Try it →
Reproduce the closing run of lines below verbatim, from the line that contains "Given: Click the All Modules dropdown arrow" up to and including the final line.
──────── Data provided
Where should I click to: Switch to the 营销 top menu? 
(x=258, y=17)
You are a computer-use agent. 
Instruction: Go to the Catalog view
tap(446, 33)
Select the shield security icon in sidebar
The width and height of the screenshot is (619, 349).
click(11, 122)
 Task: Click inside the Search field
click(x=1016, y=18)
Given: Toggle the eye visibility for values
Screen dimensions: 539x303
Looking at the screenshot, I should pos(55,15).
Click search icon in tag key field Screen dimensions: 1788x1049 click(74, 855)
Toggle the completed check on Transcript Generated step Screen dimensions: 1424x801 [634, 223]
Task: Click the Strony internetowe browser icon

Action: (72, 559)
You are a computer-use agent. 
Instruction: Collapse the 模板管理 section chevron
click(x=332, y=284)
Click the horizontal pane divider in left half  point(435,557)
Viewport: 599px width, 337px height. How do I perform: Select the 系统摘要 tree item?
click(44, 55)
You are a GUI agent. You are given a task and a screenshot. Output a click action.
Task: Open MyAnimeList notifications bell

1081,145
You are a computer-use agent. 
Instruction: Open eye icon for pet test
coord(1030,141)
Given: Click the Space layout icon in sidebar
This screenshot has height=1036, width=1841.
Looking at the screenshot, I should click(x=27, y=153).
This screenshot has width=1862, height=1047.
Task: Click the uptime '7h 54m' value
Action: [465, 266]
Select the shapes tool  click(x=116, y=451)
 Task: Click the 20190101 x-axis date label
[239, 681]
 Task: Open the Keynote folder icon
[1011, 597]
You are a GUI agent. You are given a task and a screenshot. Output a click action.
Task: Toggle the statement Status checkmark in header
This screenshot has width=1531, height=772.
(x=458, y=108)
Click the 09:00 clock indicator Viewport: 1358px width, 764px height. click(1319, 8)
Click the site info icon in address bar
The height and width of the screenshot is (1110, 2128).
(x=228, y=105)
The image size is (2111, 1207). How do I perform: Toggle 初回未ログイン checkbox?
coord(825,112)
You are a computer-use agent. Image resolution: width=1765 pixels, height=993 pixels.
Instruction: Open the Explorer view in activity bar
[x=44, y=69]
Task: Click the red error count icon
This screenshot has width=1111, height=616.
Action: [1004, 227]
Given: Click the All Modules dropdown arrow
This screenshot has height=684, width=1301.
────────────────
Task solution →
Given: Click the All Modules dropdown arrow
This screenshot has height=684, width=1301.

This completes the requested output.